» Task prompt
Whatever the records hold, copy it exactly and completely.

» Stored records
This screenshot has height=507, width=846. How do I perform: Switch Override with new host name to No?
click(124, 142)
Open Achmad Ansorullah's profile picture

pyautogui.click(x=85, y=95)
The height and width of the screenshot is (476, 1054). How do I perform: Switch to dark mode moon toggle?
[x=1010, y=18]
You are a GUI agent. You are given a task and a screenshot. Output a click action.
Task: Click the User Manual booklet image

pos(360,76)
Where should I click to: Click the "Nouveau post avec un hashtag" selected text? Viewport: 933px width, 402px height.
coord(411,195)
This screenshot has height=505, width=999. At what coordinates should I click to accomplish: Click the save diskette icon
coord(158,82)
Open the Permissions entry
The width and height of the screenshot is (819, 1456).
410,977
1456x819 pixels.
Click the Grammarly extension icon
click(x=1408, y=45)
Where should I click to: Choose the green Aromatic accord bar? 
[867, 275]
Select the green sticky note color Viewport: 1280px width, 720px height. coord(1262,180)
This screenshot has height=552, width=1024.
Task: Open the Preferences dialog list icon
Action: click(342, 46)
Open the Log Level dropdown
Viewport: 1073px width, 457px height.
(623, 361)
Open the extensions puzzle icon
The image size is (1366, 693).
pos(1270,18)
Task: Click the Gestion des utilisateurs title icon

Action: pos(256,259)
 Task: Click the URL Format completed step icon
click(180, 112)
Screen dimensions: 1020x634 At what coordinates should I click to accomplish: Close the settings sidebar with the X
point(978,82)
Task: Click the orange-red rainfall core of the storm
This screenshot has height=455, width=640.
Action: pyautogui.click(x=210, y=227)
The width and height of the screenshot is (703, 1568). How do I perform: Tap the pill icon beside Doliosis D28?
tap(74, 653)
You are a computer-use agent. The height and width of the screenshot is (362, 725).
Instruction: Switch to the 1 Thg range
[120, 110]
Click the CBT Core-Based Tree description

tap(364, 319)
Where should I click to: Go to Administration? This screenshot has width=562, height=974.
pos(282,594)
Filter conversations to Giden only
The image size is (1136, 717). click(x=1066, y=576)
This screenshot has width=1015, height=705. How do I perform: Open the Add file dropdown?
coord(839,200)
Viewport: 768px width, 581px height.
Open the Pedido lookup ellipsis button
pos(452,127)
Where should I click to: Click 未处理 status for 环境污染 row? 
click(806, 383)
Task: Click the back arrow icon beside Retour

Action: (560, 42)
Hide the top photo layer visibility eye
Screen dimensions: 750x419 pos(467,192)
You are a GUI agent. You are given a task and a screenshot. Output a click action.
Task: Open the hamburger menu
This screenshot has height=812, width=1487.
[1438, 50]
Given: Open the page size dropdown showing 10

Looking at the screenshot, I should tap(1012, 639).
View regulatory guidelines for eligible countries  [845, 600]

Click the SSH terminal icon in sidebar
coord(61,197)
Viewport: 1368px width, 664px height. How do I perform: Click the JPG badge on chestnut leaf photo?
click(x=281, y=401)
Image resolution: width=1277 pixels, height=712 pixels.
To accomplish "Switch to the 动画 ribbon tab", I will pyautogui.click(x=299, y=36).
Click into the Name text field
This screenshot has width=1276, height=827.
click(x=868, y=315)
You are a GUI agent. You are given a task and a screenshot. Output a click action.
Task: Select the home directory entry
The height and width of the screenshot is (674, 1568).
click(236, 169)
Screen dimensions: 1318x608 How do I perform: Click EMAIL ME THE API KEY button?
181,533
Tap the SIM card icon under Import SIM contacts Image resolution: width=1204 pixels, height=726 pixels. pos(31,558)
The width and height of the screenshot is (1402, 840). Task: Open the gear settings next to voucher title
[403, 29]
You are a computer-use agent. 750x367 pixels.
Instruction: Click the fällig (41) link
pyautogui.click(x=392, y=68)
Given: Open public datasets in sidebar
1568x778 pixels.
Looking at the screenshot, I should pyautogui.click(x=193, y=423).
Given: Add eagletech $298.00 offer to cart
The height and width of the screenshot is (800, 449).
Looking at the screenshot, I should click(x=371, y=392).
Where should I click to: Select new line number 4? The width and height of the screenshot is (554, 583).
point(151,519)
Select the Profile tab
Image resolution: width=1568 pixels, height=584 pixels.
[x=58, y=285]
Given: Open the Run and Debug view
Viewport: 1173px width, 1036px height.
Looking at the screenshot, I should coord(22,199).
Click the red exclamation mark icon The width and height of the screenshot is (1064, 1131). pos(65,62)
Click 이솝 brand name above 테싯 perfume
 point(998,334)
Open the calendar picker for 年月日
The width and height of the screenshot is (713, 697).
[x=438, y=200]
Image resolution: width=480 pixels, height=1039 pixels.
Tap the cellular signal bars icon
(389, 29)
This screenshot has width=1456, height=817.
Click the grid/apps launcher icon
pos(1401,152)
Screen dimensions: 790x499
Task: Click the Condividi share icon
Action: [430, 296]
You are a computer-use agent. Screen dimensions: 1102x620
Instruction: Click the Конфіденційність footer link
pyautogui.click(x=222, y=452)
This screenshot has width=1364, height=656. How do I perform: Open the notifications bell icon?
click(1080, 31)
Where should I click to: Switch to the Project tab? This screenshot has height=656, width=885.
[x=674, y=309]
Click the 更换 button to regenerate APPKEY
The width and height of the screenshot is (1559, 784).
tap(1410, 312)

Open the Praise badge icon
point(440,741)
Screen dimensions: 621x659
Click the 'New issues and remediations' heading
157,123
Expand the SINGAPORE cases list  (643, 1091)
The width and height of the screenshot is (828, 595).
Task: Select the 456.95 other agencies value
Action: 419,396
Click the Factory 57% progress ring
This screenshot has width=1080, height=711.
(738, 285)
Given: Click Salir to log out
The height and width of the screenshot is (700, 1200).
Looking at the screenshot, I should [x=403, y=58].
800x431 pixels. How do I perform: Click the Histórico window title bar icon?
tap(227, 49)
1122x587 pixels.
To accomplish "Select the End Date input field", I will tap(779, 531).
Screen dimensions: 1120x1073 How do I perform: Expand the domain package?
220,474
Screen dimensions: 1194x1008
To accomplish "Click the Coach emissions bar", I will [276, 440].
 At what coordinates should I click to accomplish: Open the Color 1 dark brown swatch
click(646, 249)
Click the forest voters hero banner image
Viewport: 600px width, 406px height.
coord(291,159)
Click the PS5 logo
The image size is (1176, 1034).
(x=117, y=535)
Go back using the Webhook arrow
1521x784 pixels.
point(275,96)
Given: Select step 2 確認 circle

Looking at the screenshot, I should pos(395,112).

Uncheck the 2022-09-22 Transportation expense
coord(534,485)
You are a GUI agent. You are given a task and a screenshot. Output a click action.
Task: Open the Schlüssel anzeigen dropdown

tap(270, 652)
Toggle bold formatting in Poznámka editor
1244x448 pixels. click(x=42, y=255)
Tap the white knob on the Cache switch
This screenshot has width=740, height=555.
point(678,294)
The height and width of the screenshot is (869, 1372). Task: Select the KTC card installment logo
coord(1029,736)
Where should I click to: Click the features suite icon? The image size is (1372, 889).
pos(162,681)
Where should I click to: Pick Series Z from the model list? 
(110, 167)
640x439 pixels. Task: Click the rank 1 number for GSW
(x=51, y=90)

» Exercise answer
This screenshot has height=507, width=846. How do I perform: Switch Override with new host name to No?
click(124, 142)
Open Achmad Ansorullah's profile picture

pyautogui.click(x=85, y=95)
The height and width of the screenshot is (476, 1054). How do I perform: Switch to dark mode moon toggle?
[x=1010, y=18]
You are a GUI agent. You are given a task and a screenshot. Output a click action.
Task: Click the User Manual booklet image

pos(360,76)
Where should I click to: Click the "Nouveau post avec un hashtag" selected text? Viewport: 933px width, 402px height.
coord(411,195)
This screenshot has height=505, width=999. At what coordinates should I click to accomplish: Click the save diskette icon
coord(158,82)
Open the Permissions entry
The width and height of the screenshot is (819, 1456).
410,977
1456x819 pixels.
Click the Grammarly extension icon
click(x=1408, y=45)
Where should I click to: Choose the green Aromatic accord bar? 
[867, 275]
Select the green sticky note color Viewport: 1280px width, 720px height. coord(1262,180)
This screenshot has height=552, width=1024.
Task: Open the Preferences dialog list icon
Action: click(342, 46)
Open the Log Level dropdown
Viewport: 1073px width, 457px height.
(623, 361)
Open the extensions puzzle icon
The image size is (1366, 693).
pos(1270,18)
Task: Click the Gestion des utilisateurs title icon

Action: pos(256,259)
 Task: Click the URL Format completed step icon
click(180, 112)
Screen dimensions: 1020x634 At what coordinates should I click to accomplish: Close the settings sidebar with the X
point(978,82)
Task: Click the orange-red rainfall core of the storm
This screenshot has height=455, width=640.
Action: pyautogui.click(x=210, y=227)
The width and height of the screenshot is (703, 1568). How do I perform: Tap the pill icon beside Doliosis D28?
tap(74, 653)
You are a computer-use agent. The height and width of the screenshot is (362, 725).
Instruction: Switch to the 1 Thg range
[120, 110]
Click the CBT Core-Based Tree description

tap(364, 319)
Where should I click to: Go to Administration? This screenshot has width=562, height=974.
pos(282,594)
Filter conversations to Giden only
The image size is (1136, 717). click(x=1066, y=576)
This screenshot has width=1015, height=705. How do I perform: Open the Add file dropdown?
coord(839,200)
Viewport: 768px width, 581px height.
Open the Pedido lookup ellipsis button
pos(452,127)
Where should I click to: Click 未处理 status for 环境污染 row? 
click(806, 383)
Task: Click the back arrow icon beside Retour

Action: (560, 42)
Hide the top photo layer visibility eye
Screen dimensions: 750x419 pos(467,192)
You are a GUI agent. You are given a task and a screenshot. Output a click action.
Task: Open the hamburger menu
This screenshot has height=812, width=1487.
[1438, 50]
Given: Open the page size dropdown showing 10

Looking at the screenshot, I should tap(1012, 639).
View regulatory guidelines for eligible countries  [845, 600]

Click the SSH terminal icon in sidebar
coord(61,197)
Viewport: 1368px width, 664px height. How do I perform: Click the JPG badge on chestnut leaf photo?
click(x=281, y=401)
Image resolution: width=1277 pixels, height=712 pixels.
To accomplish "Switch to the 动画 ribbon tab", I will pyautogui.click(x=299, y=36).
Click into the Name text field
This screenshot has width=1276, height=827.
click(x=868, y=315)
You are a GUI agent. You are given a task and a screenshot. Output a click action.
Task: Select the home directory entry
The height and width of the screenshot is (674, 1568).
click(236, 169)
Screen dimensions: 1318x608 How do I perform: Click EMAIL ME THE API KEY button?
181,533
Tap the SIM card icon under Import SIM contacts Image resolution: width=1204 pixels, height=726 pixels. pos(31,558)
The width and height of the screenshot is (1402, 840). Task: Open the gear settings next to voucher title
[403, 29]
You are a computer-use agent. 750x367 pixels.
Instruction: Click the fällig (41) link
pyautogui.click(x=392, y=68)
Given: Open public datasets in sidebar
1568x778 pixels.
Looking at the screenshot, I should pyautogui.click(x=193, y=423).
Given: Add eagletech $298.00 offer to cart
The height and width of the screenshot is (800, 449).
Looking at the screenshot, I should click(x=371, y=392).
Where should I click to: Select new line number 4? The width and height of the screenshot is (554, 583).
point(151,519)
Select the Profile tab
Image resolution: width=1568 pixels, height=584 pixels.
[x=58, y=285]
Given: Open the Run and Debug view
Viewport: 1173px width, 1036px height.
Looking at the screenshot, I should coord(22,199).
Click the red exclamation mark icon The width and height of the screenshot is (1064, 1131). pos(65,62)
Click 이솝 brand name above 테싯 perfume
 point(998,334)
Open the calendar picker for 年月日
The width and height of the screenshot is (713, 697).
[x=438, y=200]
Image resolution: width=480 pixels, height=1039 pixels.
Tap the cellular signal bars icon
(389, 29)
This screenshot has width=1456, height=817.
Click the grid/apps launcher icon
pos(1401,152)
Screen dimensions: 790x499
Task: Click the Condividi share icon
Action: [430, 296]
You are a computer-use agent. Screen dimensions: 1102x620
Instruction: Click the Конфіденційність footer link
pyautogui.click(x=222, y=452)
This screenshot has width=1364, height=656. How do I perform: Open the notifications bell icon?
click(1080, 31)
Where should I click to: Switch to the Project tab? This screenshot has height=656, width=885.
[x=674, y=309]
Click the 更换 button to regenerate APPKEY
The width and height of the screenshot is (1559, 784).
tap(1410, 312)

Open the Praise badge icon
point(440,741)
Screen dimensions: 621x659
Click the 'New issues and remediations' heading
157,123
Expand the SINGAPORE cases list  (643, 1091)
The width and height of the screenshot is (828, 595).
Task: Select the 456.95 other agencies value
Action: 419,396
Click the Factory 57% progress ring
This screenshot has width=1080, height=711.
(738, 285)
Given: Click Salir to log out
The height and width of the screenshot is (700, 1200).
Looking at the screenshot, I should [x=403, y=58].
800x431 pixels. How do I perform: Click the Histórico window title bar icon?
tap(227, 49)
1122x587 pixels.
To accomplish "Select the End Date input field", I will tap(779, 531).
Screen dimensions: 1120x1073 How do I perform: Expand the domain package?
220,474
Screen dimensions: 1194x1008
To accomplish "Click the Coach emissions bar", I will [276, 440].
 At what coordinates should I click to accomplish: Open the Color 1 dark brown swatch
click(646, 249)
Click the forest voters hero banner image
Viewport: 600px width, 406px height.
coord(291,159)
Click the PS5 logo
The image size is (1176, 1034).
(x=117, y=535)
Go back using the Webhook arrow
1521x784 pixels.
point(275,96)
Given: Select step 2 確認 circle

Looking at the screenshot, I should pos(395,112).

Uncheck the 2022-09-22 Transportation expense
coord(534,485)
You are a GUI agent. You are given a task and a screenshot. Output a click action.
Task: Open the Schlüssel anzeigen dropdown

tap(270, 652)
Toggle bold formatting in Poznámka editor
1244x448 pixels. click(x=42, y=255)
Tap the white knob on the Cache switch
This screenshot has width=740, height=555.
point(678,294)
The height and width of the screenshot is (869, 1372). Task: Select the KTC card installment logo
coord(1029,736)
Where should I click to: Click the features suite icon? The image size is (1372, 889).
pos(162,681)
Where should I click to: Pick Series Z from the model list? 
(110, 167)
640x439 pixels. Task: Click the rank 1 number for GSW
(x=51, y=90)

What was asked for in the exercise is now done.